**Request:** Return each line of the listing below that contains the string "location". Treat uppercase and lowercase as different.

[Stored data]

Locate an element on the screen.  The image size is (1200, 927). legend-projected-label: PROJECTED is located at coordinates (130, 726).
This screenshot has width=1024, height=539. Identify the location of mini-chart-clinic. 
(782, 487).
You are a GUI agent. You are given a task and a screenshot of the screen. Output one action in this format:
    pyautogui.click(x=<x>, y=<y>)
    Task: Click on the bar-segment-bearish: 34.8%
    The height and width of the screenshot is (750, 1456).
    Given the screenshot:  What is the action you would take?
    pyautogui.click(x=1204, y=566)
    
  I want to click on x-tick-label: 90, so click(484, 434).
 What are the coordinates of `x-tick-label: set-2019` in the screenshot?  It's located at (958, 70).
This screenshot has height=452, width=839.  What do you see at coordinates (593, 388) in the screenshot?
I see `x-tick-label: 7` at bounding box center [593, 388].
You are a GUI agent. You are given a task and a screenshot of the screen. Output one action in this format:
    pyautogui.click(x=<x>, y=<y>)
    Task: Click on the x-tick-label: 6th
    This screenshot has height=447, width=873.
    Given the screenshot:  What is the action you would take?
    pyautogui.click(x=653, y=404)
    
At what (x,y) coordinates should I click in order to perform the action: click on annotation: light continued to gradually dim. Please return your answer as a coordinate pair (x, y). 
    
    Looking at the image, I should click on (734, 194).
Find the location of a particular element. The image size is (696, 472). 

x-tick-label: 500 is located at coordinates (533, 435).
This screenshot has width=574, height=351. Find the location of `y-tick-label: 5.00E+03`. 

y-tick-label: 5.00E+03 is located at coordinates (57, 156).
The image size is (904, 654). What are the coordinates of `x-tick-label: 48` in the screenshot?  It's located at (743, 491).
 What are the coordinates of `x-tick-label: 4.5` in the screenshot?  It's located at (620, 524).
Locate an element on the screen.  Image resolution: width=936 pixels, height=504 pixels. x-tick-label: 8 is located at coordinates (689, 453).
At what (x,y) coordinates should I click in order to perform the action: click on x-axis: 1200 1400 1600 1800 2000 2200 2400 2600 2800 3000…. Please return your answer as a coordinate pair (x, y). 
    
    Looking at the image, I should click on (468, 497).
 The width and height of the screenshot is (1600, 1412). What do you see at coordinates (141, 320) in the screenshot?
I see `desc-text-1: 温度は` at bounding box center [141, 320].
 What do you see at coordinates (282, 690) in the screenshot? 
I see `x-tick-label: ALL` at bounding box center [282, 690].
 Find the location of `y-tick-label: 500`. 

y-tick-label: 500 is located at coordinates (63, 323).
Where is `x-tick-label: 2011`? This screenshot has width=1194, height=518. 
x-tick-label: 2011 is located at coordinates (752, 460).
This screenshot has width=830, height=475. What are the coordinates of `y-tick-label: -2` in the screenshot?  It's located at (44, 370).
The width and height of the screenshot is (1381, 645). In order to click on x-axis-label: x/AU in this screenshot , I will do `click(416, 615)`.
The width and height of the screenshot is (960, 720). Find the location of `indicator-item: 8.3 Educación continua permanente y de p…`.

**Solution to this exercise:**
This screenshot has width=1024, height=539. Identify the location of mini-chart-clinic. 
Find the location of a particular element. The image size is (696, 472). 
This screenshot has width=574, height=351. Find the location of `y-tick-label: 5.00E+03`. 
 Find the location of `y-tick-label: 500`. 
The width and height of the screenshot is (960, 720). Find the location of `indicator-item: 8.3 Educación continua permanente y de p…`.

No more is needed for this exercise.